InfraREIT continues to move forward with the transaction with Oncor pursuant to which the Company will be acquired for $21.00 per share in cash, valued at approximately $1.275 billion, plus the assumption of approximately $940 million of InfraREIT’s net debt as of September 30, 2018. The transaction, which was unanimously approved by InfraREIT’s Board of Directors and Conflicts Committee, is expected to close bymid-2019, subject to the satisfaction of regulatory and stockholder approvals and other customary closing conditions.
Important Additional Information and Where to Find It
This release includes information relating to a proposed business combination between InfraREIT and Oncor. The proposed merger and the related agreement and plan of merger will be submitted to the Company’s stockholders for their consideration and approval. In connection with the proposed transaction, the Company will file a proxy statement with the U.S. Securities and Exchange Commission (“SEC”). This release does not constitute a solicitation of any vote or proxy from any stockholder of the Company. Investors are urged to read the proxy statement carefully and, in its entirety, when it becomes available, as well as any other relevant documents or materials filed or to be filed with the SEC or incorporated by reference in the proxy statement, because they will contain important information about the proposed acquisition. The definitive proxy statement will be mailed to the Company’s stockholders. In addition, the proxy statement and other documents will be available free of charge at the SEC’s website,www.sec.gov. When available, the proxy statement and other pertinent documents may also be obtained free of charge at the Investor Relations section of InfraREIT’s website,www.InfraREITInc.com, or by directing a written request to InfraREIT, Inc., Attention: Corporate Secretary, 1900 North Akard Street, Dallas, Texas 75201.

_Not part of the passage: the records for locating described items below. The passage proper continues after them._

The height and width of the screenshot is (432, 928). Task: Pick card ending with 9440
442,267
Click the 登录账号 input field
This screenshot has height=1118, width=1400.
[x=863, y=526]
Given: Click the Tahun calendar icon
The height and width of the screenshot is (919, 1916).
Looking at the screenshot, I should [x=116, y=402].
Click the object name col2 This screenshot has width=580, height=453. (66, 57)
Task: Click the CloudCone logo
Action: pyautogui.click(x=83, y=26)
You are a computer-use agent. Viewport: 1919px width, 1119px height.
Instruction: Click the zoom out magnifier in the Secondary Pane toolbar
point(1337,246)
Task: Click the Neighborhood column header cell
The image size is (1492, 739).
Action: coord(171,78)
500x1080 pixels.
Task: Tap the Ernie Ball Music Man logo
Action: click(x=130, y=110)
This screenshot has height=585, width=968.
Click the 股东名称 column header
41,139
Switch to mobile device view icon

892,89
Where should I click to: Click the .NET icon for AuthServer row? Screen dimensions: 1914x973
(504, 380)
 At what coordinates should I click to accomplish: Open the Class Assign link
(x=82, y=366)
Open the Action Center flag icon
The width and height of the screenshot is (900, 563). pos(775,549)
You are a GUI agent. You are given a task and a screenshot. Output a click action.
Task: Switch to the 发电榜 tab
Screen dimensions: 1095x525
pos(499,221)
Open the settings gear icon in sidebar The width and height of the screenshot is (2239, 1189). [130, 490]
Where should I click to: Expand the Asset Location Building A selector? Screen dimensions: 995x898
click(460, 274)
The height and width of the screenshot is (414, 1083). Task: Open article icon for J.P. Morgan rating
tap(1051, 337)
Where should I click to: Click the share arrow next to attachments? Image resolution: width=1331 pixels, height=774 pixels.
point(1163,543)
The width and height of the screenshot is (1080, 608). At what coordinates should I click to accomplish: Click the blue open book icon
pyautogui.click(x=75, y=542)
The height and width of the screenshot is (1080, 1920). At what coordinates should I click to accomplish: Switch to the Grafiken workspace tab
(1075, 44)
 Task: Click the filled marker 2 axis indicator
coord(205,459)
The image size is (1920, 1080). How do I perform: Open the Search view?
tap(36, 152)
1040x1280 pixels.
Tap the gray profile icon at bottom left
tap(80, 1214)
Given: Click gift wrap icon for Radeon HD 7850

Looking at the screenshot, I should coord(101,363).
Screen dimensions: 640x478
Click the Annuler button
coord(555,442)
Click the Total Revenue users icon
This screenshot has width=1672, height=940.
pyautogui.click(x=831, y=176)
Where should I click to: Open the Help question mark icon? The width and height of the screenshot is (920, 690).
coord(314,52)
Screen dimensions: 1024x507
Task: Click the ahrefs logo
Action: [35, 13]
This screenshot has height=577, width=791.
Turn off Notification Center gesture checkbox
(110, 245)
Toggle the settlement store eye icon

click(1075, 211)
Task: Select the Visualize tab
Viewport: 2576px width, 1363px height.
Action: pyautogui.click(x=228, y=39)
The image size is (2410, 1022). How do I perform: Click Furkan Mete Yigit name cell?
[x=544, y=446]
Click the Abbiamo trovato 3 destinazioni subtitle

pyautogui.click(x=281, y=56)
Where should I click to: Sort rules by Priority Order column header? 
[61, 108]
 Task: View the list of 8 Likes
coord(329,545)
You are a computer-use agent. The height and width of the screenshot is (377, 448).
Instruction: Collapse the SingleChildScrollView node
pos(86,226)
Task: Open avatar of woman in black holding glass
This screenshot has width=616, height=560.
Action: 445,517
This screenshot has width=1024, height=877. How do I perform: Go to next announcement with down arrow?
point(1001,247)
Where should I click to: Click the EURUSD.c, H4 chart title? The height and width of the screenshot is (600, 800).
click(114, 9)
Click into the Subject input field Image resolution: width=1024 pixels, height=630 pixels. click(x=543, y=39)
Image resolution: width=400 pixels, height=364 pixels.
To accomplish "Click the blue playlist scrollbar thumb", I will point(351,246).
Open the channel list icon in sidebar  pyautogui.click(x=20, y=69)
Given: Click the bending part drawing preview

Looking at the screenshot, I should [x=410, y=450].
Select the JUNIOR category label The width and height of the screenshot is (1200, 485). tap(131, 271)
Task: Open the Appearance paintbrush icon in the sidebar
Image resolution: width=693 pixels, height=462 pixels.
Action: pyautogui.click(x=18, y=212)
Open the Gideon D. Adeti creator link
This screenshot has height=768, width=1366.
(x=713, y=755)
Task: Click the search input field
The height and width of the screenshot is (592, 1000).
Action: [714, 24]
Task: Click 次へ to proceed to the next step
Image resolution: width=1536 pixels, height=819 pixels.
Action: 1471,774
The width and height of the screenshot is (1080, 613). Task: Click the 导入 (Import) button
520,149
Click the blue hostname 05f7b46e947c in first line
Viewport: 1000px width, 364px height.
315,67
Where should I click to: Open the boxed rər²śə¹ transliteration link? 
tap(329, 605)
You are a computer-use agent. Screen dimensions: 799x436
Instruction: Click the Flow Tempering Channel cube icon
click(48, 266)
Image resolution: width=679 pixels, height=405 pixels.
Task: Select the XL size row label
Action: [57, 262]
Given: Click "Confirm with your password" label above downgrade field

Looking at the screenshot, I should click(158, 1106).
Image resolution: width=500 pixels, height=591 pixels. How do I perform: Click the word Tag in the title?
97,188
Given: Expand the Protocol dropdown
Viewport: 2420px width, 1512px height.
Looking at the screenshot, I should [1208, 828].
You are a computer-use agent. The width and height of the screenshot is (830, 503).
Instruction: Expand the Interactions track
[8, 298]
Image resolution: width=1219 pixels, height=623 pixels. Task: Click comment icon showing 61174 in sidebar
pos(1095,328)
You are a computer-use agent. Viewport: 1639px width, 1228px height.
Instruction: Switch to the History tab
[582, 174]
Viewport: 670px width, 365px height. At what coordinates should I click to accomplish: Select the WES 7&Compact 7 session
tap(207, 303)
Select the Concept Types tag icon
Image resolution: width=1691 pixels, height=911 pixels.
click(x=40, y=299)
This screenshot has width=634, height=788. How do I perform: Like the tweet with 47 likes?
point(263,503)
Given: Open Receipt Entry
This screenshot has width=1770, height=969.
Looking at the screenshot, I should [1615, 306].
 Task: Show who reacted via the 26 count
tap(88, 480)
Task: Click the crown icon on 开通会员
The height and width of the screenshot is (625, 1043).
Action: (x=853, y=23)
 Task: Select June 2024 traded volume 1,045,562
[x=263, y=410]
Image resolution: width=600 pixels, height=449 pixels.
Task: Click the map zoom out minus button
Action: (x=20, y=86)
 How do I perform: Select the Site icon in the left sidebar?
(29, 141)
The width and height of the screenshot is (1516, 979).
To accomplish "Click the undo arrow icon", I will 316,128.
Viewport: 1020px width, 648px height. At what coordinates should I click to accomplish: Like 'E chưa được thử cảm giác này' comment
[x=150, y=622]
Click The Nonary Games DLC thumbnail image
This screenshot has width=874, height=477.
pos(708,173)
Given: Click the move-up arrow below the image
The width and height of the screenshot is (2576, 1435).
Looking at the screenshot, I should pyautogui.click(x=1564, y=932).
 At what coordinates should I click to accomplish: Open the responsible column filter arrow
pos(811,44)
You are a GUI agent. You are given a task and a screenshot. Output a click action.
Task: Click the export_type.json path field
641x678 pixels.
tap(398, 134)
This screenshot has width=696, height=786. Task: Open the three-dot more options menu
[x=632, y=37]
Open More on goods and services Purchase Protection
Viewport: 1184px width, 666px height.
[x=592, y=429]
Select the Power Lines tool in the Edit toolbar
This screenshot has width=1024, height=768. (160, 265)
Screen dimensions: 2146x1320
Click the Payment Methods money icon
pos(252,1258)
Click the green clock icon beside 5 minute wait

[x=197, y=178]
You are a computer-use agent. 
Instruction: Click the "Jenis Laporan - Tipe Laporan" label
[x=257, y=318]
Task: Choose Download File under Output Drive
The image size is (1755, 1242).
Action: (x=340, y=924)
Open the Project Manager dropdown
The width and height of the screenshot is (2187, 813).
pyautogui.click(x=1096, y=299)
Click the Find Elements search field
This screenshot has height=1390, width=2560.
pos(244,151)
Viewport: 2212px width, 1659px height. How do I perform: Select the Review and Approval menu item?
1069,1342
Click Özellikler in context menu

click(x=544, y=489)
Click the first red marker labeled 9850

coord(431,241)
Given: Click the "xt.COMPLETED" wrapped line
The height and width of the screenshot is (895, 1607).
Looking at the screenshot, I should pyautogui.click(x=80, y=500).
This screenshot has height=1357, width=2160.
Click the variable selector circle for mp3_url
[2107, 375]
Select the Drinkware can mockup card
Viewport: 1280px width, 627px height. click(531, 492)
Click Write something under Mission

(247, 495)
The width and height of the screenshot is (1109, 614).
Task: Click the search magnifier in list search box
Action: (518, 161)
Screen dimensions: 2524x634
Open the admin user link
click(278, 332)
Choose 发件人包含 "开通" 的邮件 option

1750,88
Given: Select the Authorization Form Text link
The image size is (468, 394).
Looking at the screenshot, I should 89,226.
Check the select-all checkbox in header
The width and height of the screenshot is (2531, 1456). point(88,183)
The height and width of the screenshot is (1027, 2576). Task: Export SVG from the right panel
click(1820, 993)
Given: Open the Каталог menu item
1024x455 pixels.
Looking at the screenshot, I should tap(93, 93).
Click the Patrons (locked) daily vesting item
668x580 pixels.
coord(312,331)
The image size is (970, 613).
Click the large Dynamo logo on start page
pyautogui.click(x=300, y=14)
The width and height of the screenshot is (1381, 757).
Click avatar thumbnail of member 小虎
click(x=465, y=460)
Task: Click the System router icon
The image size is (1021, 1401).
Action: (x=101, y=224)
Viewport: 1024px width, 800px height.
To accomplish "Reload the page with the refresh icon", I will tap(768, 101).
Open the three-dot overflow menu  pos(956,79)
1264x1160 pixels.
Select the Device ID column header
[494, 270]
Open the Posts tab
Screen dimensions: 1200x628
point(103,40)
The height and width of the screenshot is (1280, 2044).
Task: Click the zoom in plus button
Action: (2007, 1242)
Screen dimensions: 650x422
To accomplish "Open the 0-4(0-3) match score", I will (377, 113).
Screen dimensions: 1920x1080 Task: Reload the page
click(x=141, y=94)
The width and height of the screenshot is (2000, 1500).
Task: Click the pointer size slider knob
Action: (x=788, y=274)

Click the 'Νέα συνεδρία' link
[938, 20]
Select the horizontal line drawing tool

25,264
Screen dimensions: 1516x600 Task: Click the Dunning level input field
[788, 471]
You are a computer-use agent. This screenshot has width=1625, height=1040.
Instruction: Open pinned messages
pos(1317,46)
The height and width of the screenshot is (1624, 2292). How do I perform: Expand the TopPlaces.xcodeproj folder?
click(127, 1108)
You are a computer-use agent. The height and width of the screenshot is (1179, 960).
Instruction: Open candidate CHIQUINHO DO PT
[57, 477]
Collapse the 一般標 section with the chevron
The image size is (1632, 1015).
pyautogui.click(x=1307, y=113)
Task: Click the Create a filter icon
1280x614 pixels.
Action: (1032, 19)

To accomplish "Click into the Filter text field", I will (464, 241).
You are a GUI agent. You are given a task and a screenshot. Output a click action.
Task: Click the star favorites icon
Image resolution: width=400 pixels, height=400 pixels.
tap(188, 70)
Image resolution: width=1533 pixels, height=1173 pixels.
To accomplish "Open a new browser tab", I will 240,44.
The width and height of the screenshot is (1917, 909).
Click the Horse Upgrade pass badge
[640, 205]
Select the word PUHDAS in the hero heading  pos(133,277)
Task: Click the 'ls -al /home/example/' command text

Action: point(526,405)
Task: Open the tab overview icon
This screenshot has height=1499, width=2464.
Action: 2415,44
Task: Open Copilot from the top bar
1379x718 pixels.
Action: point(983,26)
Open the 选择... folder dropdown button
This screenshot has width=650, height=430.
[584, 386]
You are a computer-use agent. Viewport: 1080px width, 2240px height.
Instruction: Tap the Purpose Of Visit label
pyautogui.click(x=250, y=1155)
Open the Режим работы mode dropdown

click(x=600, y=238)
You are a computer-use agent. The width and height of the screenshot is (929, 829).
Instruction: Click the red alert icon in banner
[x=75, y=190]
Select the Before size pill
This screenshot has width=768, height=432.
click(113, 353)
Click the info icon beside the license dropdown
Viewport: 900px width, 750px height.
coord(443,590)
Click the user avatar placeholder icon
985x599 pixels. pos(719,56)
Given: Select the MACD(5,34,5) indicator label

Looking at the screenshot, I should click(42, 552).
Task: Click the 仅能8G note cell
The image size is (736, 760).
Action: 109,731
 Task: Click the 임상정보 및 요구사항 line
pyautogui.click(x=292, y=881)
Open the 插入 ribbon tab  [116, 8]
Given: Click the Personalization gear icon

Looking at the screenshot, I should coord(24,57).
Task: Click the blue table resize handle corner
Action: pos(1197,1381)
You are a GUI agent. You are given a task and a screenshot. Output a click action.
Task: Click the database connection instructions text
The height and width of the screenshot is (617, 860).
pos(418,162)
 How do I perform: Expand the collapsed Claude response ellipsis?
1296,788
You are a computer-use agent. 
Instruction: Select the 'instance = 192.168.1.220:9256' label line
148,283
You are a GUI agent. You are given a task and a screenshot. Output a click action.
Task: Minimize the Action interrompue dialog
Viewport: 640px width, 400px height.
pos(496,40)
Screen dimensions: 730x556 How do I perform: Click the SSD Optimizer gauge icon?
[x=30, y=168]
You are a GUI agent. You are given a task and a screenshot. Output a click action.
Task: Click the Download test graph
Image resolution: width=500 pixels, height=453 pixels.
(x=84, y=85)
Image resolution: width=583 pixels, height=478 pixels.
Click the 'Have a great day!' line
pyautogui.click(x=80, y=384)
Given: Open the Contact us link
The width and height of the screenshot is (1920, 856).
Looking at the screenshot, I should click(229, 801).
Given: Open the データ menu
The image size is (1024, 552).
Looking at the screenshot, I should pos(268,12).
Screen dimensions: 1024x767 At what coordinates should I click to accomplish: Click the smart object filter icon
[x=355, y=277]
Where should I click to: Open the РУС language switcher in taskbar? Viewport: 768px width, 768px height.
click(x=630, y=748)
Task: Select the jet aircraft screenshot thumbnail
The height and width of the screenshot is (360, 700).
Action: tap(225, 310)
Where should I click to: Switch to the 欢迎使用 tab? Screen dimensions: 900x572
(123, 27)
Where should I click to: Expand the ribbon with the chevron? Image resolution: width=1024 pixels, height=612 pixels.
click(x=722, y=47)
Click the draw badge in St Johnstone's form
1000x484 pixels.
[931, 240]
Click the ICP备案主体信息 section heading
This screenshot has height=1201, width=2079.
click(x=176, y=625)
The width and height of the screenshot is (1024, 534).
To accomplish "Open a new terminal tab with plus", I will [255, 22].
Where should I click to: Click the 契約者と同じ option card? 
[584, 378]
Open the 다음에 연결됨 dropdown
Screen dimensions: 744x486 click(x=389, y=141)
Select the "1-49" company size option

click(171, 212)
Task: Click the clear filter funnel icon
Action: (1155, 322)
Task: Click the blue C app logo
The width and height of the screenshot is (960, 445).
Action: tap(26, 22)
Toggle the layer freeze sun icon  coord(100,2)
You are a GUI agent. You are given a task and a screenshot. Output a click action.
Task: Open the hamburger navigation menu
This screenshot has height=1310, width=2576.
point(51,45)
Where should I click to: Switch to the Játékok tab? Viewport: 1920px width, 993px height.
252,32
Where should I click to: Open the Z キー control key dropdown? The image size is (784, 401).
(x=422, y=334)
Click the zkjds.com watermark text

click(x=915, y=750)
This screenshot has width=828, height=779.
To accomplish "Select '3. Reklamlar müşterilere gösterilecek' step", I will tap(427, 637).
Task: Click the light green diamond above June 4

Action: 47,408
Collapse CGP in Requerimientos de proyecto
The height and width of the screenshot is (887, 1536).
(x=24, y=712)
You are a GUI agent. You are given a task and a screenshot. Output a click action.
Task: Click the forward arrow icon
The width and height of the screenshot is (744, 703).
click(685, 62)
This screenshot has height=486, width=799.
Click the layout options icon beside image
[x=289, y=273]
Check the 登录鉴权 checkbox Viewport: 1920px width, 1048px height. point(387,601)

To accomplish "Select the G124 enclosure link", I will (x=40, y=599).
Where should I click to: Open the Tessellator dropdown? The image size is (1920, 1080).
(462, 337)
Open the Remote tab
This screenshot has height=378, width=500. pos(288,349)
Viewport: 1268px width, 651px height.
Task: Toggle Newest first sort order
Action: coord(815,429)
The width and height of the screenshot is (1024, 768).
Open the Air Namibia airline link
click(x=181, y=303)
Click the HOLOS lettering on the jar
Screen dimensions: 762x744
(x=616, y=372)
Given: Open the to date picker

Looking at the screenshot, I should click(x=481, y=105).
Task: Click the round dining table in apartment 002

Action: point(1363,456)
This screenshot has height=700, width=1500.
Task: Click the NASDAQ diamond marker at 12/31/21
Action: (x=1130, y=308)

Participation in the Solicitation
The Company and its directors and executive officers may be considered participants in the solicitation of proxies in connection with the proposed transaction. Information regarding the Company’s directors and executive officers is available in its definitive proxy statement for its 2018 Annual Meeting of Stockholders filed with the SEC on March 22, 2018. Other information regarding the participants in the proxy solicitation and a description of their direct or indirect interests, by security holdings or otherwise, will be contained in the proxy statement and other relevant materials to be filed with the SEC when they become available.